Records supplied
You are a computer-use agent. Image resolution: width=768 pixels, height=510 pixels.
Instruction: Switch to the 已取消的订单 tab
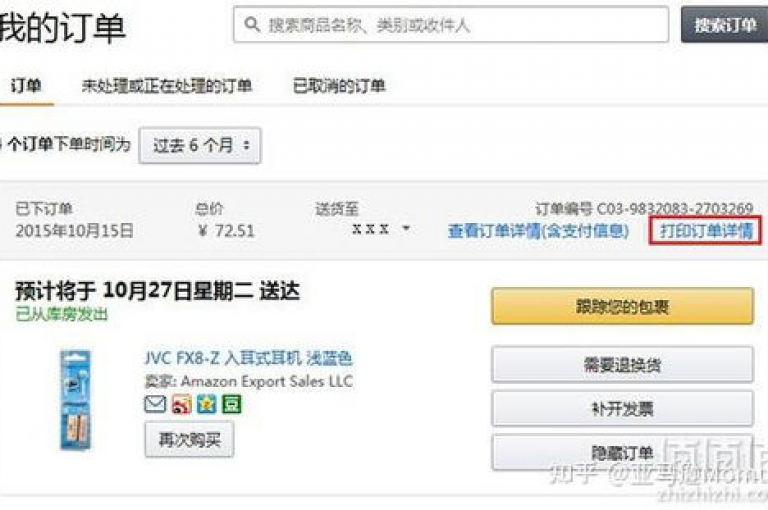coord(339,86)
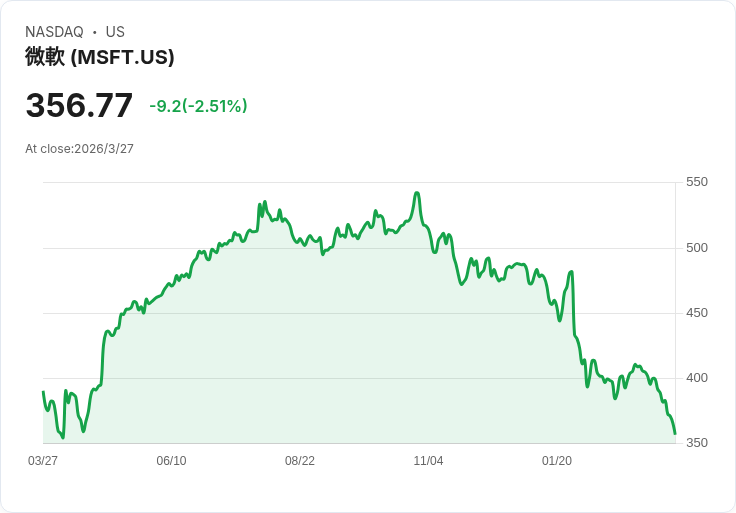The width and height of the screenshot is (736, 513).
Task: Select the 500 y-axis price label
Action: click(696, 247)
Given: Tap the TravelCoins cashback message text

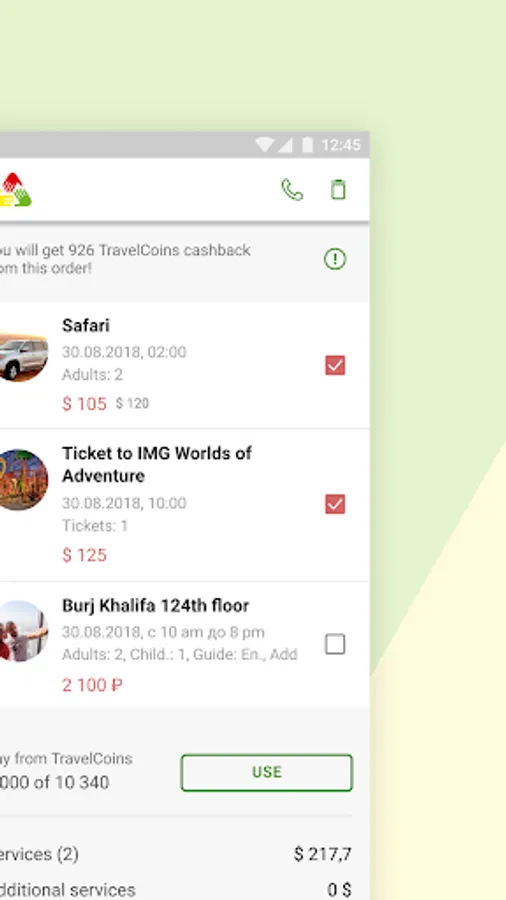Looking at the screenshot, I should pos(125,259).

Exercise instructions
Print the listing exactly. No pictures belong in the copy.

Answer below
You are a computer-use agent. Image resolution: width=768 pixels, height=510 pixels.
Instruction: Switch to the 已取消的订单 tab
coord(339,86)
The width and height of the screenshot is (736, 513).
Task: Select the 500 y-axis price label
Action: click(696, 247)
Given: Tap the TravelCoins cashback message text

Looking at the screenshot, I should pos(125,259).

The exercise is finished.